# PageRank 팀 코드

### **Install Pyspark**   
just implement all blocks in this section

In [None]:
!apt-get install openjdk-8-jdk-headless -qq > /dev/null

In [None]:
!wget -q https://dlcdn.apache.org/spark/spark-3.2.0/spark-3.2.0-bin-hadoop3.2.tgz

In [None]:
!tar xf spark-3.2.0-bin-hadoop3.2.tgz

In [None]:
!pip install -q findspark

In [None]:
import os
os.environ["JAVA_HOME"] = "/usr/lib/jvm/java-8-openjdk-amd64"
os.environ["SPARK_HOME"] = "/content/spark-3.2.0-bin-hadoop3.2"

### **Upload data**

In [None]:
from google.colab import drive
drive.mount('/content/drive')

In [None]:
cd /content/drive/MyDrive/

In [None]:
import pandas as pd
import numpy as np
import ast

#modify as your filename
filename = 'data_21_22.csv'

df = pd.read_csv(filename)
#df = df[['cino', 'compound_nouns', 'only_weight_dic', 'use_less_dic']]
#preview for data
df.head()

In [None]:
df = df[['cino', 'compound_nouns', 'only_weight_dic', 'use_less_dic']]

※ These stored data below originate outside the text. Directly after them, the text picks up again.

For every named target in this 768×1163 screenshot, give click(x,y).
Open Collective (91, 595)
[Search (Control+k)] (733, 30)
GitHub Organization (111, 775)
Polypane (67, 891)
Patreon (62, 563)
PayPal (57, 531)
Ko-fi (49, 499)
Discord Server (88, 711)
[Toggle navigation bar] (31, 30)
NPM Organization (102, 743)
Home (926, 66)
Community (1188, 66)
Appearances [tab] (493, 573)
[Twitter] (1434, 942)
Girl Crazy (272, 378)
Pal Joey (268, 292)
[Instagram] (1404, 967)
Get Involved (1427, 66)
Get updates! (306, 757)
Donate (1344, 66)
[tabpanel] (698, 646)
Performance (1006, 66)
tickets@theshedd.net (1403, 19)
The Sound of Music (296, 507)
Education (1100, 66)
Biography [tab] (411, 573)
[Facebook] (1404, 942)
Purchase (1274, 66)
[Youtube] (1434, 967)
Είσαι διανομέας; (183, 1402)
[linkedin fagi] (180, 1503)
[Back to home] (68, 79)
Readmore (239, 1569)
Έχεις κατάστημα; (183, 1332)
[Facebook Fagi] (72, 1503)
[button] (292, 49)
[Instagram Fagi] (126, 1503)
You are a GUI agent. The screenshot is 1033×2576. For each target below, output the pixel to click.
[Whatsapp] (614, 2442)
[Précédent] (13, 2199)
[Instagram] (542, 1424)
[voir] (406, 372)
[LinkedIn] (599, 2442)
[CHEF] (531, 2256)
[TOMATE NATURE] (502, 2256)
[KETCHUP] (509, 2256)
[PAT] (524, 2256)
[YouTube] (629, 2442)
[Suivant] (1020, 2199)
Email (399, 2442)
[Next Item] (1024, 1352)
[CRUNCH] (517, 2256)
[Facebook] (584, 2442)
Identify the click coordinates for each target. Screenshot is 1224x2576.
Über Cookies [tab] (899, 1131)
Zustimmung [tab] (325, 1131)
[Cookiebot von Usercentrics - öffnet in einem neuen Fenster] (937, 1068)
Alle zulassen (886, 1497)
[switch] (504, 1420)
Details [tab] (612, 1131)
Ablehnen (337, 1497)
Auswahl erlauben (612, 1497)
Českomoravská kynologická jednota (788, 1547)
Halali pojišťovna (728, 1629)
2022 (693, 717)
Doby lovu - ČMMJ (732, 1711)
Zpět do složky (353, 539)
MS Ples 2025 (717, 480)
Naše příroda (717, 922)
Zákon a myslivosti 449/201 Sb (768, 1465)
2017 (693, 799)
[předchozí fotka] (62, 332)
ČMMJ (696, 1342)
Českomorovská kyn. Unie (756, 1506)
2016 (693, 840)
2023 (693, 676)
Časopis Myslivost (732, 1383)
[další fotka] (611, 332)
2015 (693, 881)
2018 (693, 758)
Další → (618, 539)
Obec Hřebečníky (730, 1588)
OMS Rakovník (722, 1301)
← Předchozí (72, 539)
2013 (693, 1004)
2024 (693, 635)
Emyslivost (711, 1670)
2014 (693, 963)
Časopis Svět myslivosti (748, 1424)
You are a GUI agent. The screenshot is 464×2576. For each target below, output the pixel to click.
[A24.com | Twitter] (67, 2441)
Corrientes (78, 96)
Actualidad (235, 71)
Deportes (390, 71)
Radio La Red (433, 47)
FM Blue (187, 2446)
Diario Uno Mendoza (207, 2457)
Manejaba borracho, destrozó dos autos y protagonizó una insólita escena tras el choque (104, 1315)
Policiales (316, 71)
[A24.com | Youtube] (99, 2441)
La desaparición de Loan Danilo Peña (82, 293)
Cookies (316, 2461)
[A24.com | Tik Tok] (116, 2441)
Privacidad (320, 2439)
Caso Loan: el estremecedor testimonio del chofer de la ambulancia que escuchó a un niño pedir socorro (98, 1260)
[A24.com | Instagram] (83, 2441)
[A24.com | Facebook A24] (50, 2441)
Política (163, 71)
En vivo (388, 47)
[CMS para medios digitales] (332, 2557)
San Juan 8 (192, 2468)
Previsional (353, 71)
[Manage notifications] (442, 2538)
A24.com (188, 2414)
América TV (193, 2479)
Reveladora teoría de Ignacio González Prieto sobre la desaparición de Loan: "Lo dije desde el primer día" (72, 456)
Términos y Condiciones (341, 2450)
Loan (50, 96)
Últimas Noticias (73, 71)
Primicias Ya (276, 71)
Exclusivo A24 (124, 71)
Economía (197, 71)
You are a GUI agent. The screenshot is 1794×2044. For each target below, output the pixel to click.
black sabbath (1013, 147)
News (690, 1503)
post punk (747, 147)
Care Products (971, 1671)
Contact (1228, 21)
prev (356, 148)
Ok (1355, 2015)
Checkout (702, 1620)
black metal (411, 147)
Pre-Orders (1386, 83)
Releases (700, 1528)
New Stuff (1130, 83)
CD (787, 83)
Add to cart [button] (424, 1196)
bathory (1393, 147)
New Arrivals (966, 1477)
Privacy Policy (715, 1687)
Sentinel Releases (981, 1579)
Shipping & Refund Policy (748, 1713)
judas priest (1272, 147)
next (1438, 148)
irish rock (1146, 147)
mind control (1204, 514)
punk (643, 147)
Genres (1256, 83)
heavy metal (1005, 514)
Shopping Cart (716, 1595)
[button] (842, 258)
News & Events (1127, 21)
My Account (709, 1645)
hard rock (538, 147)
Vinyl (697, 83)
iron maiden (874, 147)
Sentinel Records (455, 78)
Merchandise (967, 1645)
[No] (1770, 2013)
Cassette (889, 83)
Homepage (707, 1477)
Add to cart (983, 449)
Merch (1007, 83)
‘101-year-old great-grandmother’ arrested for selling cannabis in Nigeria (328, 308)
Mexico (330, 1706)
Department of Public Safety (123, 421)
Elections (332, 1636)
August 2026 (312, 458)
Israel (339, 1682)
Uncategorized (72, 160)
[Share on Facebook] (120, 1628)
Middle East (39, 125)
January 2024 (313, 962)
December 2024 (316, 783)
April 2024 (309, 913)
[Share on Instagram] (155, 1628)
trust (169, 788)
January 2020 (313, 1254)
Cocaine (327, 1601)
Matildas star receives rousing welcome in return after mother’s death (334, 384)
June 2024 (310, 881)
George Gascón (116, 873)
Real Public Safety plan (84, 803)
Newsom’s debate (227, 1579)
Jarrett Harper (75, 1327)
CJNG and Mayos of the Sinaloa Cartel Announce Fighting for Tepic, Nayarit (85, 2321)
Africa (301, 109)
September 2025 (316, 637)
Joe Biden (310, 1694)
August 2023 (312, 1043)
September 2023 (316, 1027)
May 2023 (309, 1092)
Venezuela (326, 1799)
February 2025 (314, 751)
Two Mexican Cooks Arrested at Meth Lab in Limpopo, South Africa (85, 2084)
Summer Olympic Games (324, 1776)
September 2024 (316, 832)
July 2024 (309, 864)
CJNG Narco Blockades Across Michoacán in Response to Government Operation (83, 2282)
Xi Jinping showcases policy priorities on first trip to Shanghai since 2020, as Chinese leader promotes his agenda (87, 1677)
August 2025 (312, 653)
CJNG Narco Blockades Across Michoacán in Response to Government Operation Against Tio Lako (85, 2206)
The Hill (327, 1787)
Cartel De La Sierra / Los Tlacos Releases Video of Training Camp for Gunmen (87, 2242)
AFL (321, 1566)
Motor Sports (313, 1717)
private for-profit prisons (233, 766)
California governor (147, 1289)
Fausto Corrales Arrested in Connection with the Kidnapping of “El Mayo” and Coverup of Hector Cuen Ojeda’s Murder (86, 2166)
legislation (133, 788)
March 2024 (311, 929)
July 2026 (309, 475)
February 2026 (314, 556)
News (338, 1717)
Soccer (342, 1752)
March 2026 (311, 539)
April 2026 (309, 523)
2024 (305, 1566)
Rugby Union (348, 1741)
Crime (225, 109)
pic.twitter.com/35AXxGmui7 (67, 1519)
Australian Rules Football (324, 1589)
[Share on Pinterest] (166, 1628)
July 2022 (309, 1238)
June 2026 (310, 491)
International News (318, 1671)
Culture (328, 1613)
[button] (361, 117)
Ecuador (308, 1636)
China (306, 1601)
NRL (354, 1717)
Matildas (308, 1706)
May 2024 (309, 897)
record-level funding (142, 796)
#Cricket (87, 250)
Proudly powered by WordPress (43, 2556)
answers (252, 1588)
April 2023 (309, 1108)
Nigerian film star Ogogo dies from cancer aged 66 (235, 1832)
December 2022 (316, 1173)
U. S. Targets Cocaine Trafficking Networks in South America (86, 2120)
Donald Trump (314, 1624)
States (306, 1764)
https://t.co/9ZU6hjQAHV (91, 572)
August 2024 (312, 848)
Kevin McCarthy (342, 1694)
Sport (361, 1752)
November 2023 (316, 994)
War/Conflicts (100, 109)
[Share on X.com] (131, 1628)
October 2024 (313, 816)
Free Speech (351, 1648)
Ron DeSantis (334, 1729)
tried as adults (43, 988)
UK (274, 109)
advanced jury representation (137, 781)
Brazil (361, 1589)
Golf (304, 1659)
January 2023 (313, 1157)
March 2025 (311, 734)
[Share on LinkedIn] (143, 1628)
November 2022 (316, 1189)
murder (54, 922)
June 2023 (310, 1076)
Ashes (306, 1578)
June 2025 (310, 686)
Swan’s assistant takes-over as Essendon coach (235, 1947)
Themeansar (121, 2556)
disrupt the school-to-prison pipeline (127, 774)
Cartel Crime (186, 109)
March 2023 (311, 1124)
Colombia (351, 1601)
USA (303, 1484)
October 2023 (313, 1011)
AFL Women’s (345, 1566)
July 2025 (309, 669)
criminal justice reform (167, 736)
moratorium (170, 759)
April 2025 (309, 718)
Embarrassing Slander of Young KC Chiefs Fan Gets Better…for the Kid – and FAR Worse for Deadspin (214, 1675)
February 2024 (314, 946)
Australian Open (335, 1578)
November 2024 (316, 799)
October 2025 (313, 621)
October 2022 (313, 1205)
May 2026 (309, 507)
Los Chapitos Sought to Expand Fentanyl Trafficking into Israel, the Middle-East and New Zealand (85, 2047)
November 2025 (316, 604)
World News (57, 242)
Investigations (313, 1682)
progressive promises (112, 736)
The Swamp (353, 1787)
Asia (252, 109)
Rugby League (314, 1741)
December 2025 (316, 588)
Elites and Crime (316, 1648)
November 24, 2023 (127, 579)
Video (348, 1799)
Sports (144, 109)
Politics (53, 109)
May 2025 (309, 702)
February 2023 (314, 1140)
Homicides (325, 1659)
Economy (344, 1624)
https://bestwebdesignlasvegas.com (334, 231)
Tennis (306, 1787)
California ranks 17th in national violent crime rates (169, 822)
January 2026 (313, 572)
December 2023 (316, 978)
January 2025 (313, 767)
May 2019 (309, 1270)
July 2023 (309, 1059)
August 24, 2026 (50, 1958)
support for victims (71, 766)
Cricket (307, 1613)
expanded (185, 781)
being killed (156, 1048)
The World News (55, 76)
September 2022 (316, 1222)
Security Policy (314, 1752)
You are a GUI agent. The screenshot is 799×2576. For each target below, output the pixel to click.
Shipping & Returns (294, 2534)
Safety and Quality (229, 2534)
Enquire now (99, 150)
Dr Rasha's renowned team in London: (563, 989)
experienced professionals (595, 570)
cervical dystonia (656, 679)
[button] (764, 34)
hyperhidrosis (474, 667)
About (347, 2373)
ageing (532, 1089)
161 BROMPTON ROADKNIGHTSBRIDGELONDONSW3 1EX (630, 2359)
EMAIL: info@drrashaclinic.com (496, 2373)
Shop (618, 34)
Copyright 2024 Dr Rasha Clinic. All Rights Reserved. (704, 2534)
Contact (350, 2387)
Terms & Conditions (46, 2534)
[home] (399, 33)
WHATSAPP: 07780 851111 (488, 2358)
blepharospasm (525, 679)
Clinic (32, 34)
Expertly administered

#### replace nan and convert data form to list
*if df['compound_nouns']'s list length is 0, drop that row

In [None]:
#fill 'nan' as str of empty list: '[]'
df['compound_nouns'] = df['compound_nouns'].fillna('[]')

#make a list for text had to be processed
#'lists' used as saving the 'compound_nouns' list on df, 'n_lists' used as a corpus for computing tfidf
lists = []
for element in df['compound_nouns']:
  noun = ast.literal_eval(element)
  lists.append(noun)

df['compound_nouns'] = lists

In [None]:
#fill 'nan' as str of empty list: '[]'
df['only_weight_dic'] = df['only_weight_dic'].fillna('[]')

#make a list for text had to be processed
#'lists' used as saving the 'compound_nouns' list on df, 'n_lists' used as a corpus for computing tfidf
lists = []
for element in df['only_weight_dic']:
  noun = ast.literal_eval(element)
  lists.append(noun)

df['only_weight_dic'] = lists

In [None]:
#fill 'nan' as str of empty list: '[]'
df['use_less_dic'] = df['use_less_dic'].fillna('[]')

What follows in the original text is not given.